William DOBIE, Officer Peterson and W.M. Lockhart,
Defendants-Appellees.

No. 94-3524.

United States Court of Appeals, Seventh Circuit.

Argued June 14, 1995.
Decided March 12, 1996.

NOTICE: Seventh Circuit Rule 53(b)(2) states unpublished orders shall not be cited or used as precedent except to support a claim of res judicata, collateral estoppel or law of the case in any federal court within the circuit.

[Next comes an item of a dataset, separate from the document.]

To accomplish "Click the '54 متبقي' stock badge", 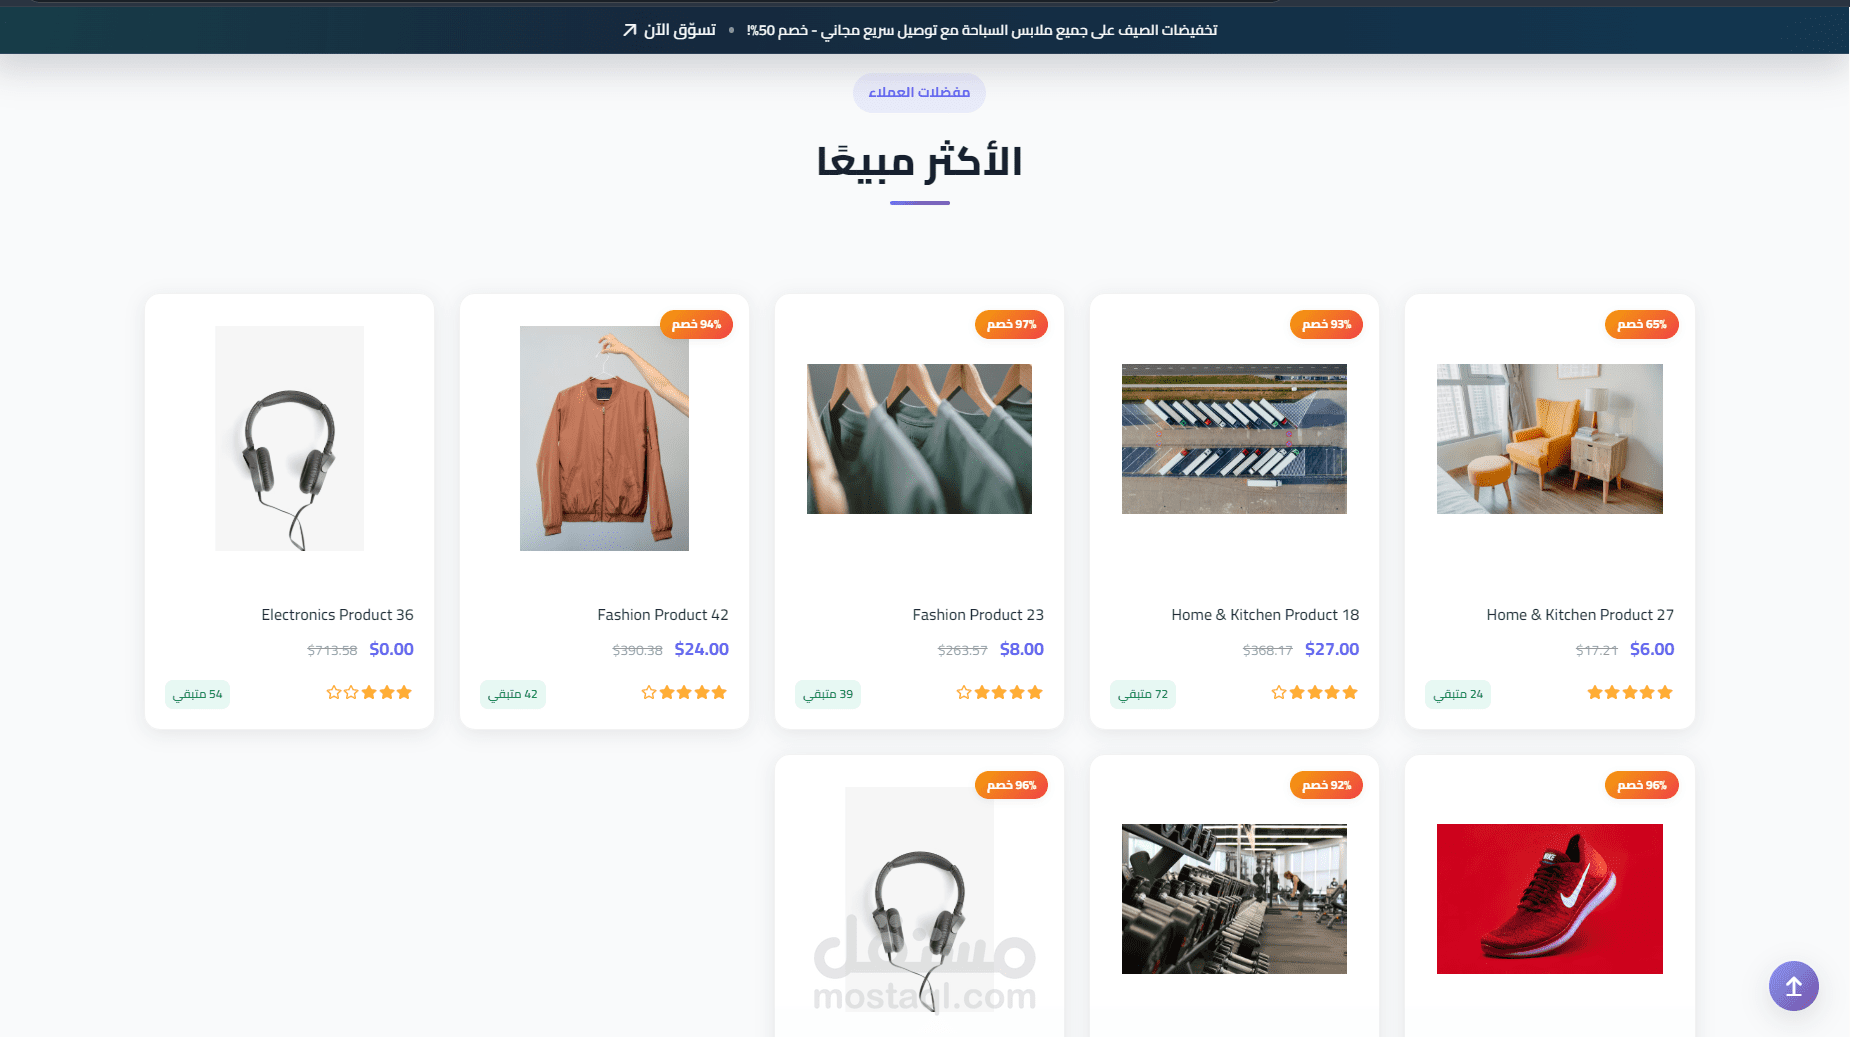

Before COFFEY, MANION and KANNE, Circuit Judges.

ORDER

1

Ben Jones, an Illinois inmate, brought the present action under 42 U.S.C. § 1983 against three correctional officers. A disciplinary adjustment committee ("the Committee") found that Jones had violated a prison rule prohibiting possession of a controlled substance. Jones lost accrued good time of 360 days, was demoted to a stricter security class, and was recommended for prosecution to the local state's attorney. He alleged that the defendants violated his due process rights under the Fourteenth Amendment because the finding of a violation was not supported by "some evidence" as required by Superintendent, Massachusetts Correctional Institution v. Hill, 472 U.S. 445 (1985). Jones argues that the defendants' testimony about the substance was unsubstantiated and, because the Committee did not have evidence of the packet's contents, the disciplinary action was based on "no evidence" constitutionally adequate to support the findings. The district court dismissed for failure to state a claim. Fed.R.Civ.P. 12(b)(6).

2

Jones' suit is not cognizable under § 1983. In Heck v. Humphrey, 114 S.Ct. 2364, 2372 (1994), the Supreme Court held that in order to recover damages for an "allegedly unconstitutional conviction or imprisonment, or for other harm caused by actions whose unlawfulness would render a conviction or sentence invalid," a § 1983 plaintiff must prove that the conviction or sentence has been invalidated by the state or by a federal writ of habeas corpus. "A claim for damages bearing that relationship to a conviction or sentence that has not been so invalidated is not cognizable under § 1983." Id. (emphasis in original). We have recently extended Heck to administrative rulings affecting the length of a prisoner's sentence. Miller v. Indiana Dept. of Corrections, No. 93-1621, slip op. at 2-3 (7th Cir. Feb. 5, 1996).

3

In this case, Jones' action calls into question the lawfulness of his confinement. He alleged that he was deprived of good-time credits without the support of "some evidence" in the record. At oral argument, counsel for Jones specifically disavowed any challenge to the constitutionality of the procedures. See Heck, at 2370 (stating that where, as in Wolff v. McDonnell, 418 U.S. 539 (1974), the damages claim is not for the deprivation of good-time credits but is for the deprivation of civil rights resulting from the use of allegedly unconstitutional procedures, the claim does not call into question the lawfulness of the plaintiff's confinement). Indeed, if Jones were claiming that the defendants fabricated the evidence, the district court's basis for dismissal would be correct, that Hanrahan v. Lane, 747 F.2d 1137, 1141 (7th Cir.1984), precludes this suit.

4

Jones challenges the validity of his confinement for the additional 360 days of lost good-time credit. A judgment in favor of Jones would necessarily imply the invalidity of his imprisonment. It follows that Jones has no cause of action under § 1983 until he first proves that the alleged deprivation has been invalidated by the state or by the grant of a writ of habeas corpus. Jones has not done so.

5

There is no evidence in the record that the state invalidated the disciplinary infraction or that Jones has exhausted his state remedies. "If a prisoner who should have asked for habeas corpus misconceives his remedy, brings a civil rights suit, and fails to exhaust his state remedies, his suit must be dismissed." Graham v. Broglin, 922 F.2d 379, 381-82 (7th Cir.1991).

6

Accordingly, we affirm the judgment of the district court but with the modification that the dismissal be without prejudice. See 28 U.S.C. § 2106.

7

MODIFIED AND AFFIRMED.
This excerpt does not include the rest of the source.